Será que o novo jogo mobile da Nintendo e Niantic realmente controla as pessoas como estão retratando?

em 05/08/2016
Amanhã (dia 06/08) completa exato um mês desde o lançamento do primeiro servidor de Pokémon Go (iOS/Android) no mundo. A febre dos monstrinhos de bolso desta vez é generalizada e finalmente o Brasil recebeu o jogo oficialmente na última quarta-feira. Parte dessa febre, sem dúvidas, deve-se ao uso da primeira geração de Pokémon como foco (a mais aceita e conhecida por uma parcela maior de pessoas de todas as idades) e também pelo fato do jogo ser mobile, o que garante que uma quantidade gigantesca de pessoas ao redor do globo tenham condições de jogá-lo em qualquer hora e em qualquer lugar (ou quase).

Entretanto, não demorou muito para a nova febre ser alvo de críticas por toda a internet a respeito da alienação que, segundo alguns, o jogo causa. Comportamentos e acontecimentos comprometedores por parte de jogadores são utilizados como justificativa para tal afirmação. Mas em uma cultura global que possui como um dos pontos chave a tecnologia móvel interativa, será mesmo que o jogo da Nintendo em parceria com a Niantic é um algoz controlador de mentes como vários afirmam? É o que vamos discutir aqui.

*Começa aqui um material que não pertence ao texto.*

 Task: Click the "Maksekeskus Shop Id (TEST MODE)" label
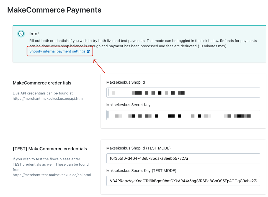click(x=138, y=148)
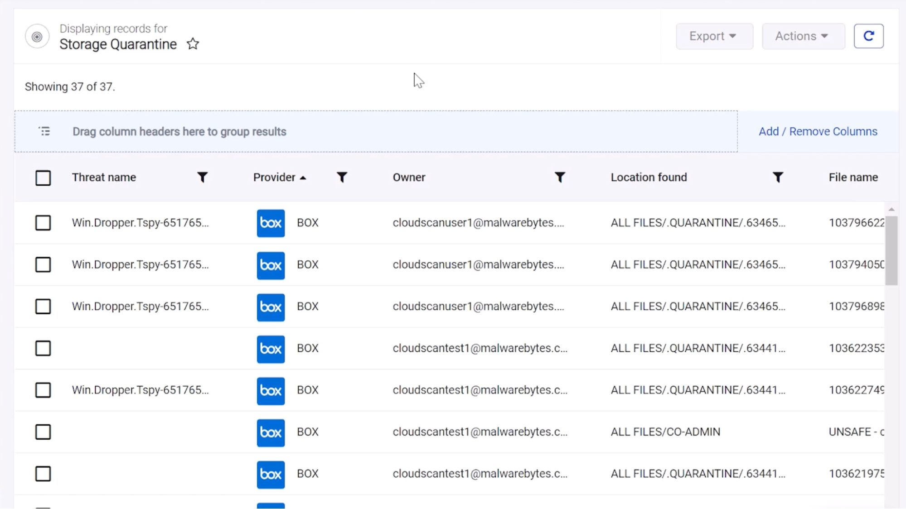Toggle the select-all header checkbox
This screenshot has height=509, width=906.
[x=43, y=178]
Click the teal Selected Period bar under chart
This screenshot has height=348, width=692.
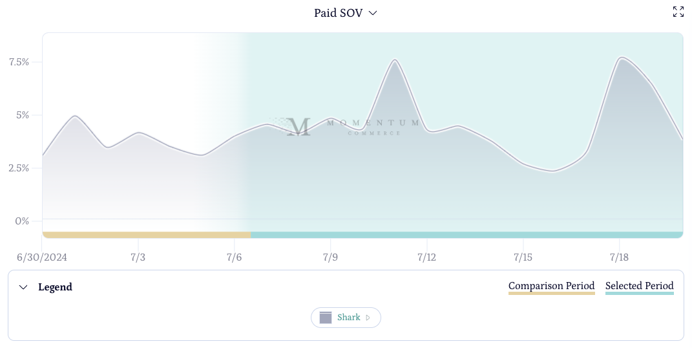pos(466,235)
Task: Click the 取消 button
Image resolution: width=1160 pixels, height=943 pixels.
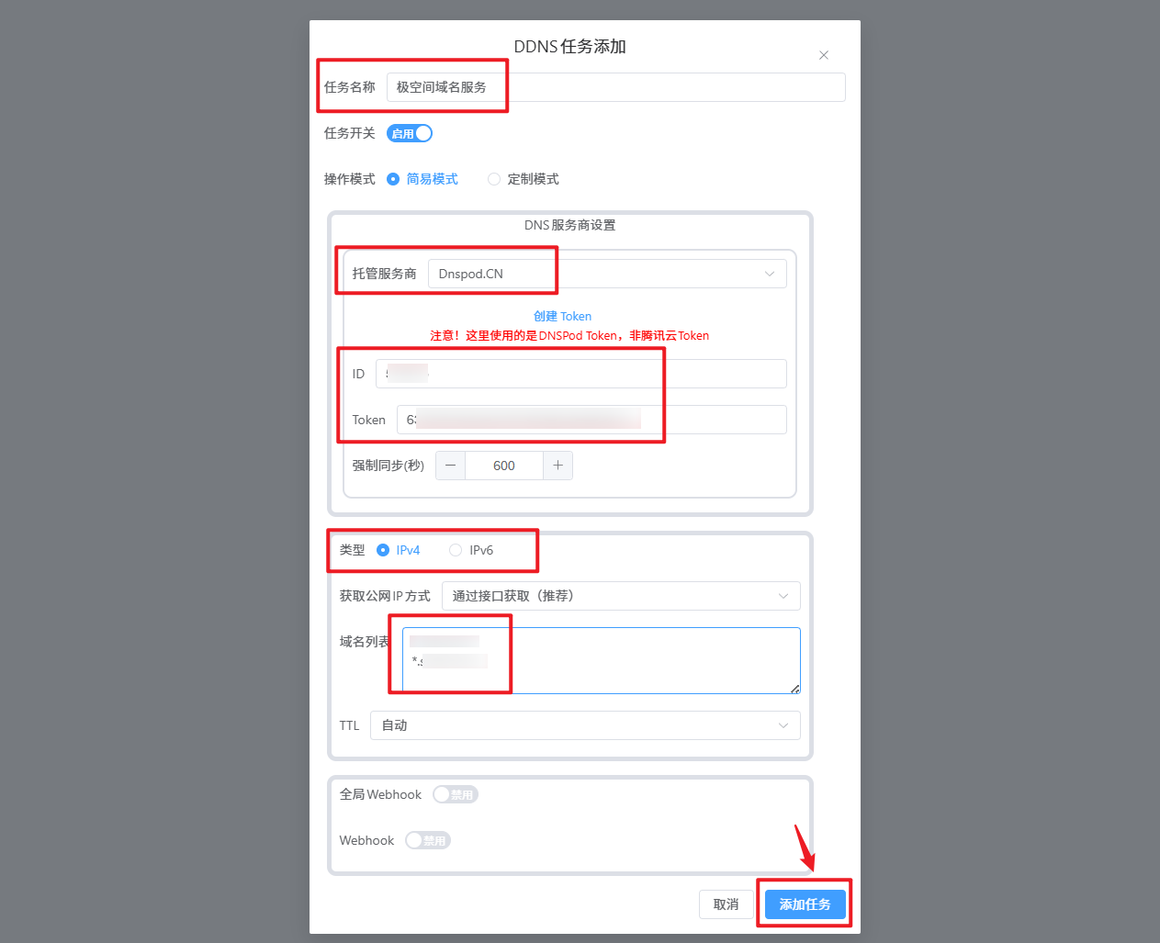Action: coord(726,904)
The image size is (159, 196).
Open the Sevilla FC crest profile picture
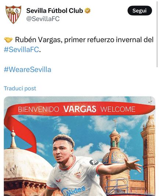tap(13, 15)
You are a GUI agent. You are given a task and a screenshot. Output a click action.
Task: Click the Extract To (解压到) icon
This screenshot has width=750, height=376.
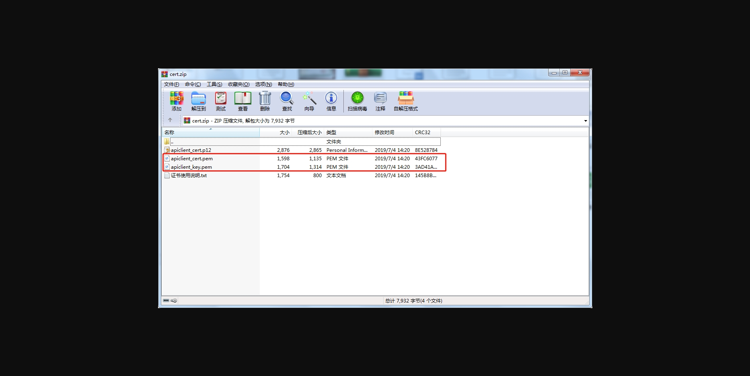(198, 101)
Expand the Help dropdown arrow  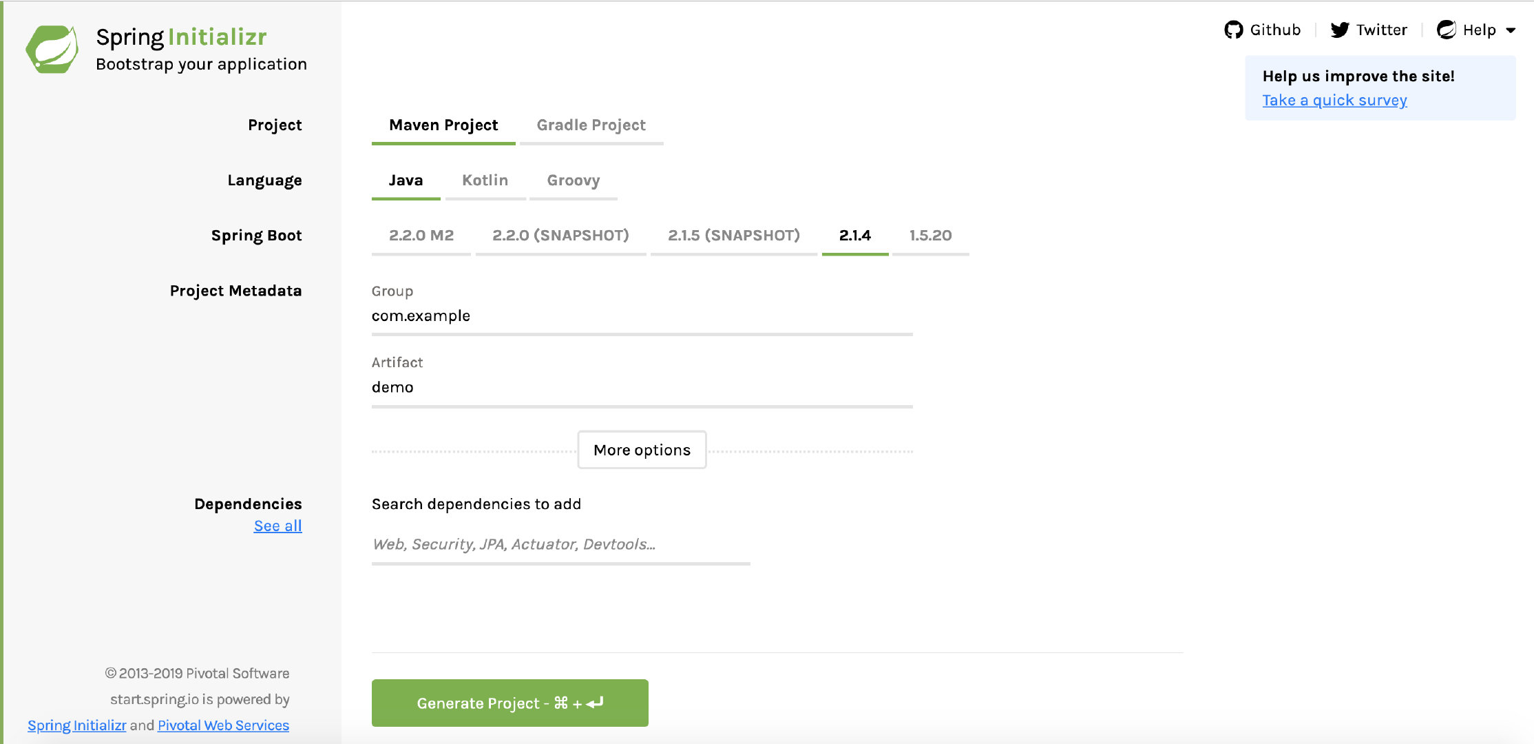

Conhecendo a inovação do game

Se você estava em cativeiro durante o útimo mês, preso em uma caverna ou então só não dá a mínima para o tema, talvez (e só talvez) não saiba o fenômeno que Pokémon Go se tornou. O aplicativo é um dos primeiros projetos desenvolvidos pela Nintendo para o mercado mobile e pretendeu trazer os famosos monstrinhos de bolso para o mundo real. Isso foi possível por conta da tecnologia inovadora presente no jogo, que faz uso da câmera dos smartphones como lente que possibilita a visão dos Pokémon em nosso mundo.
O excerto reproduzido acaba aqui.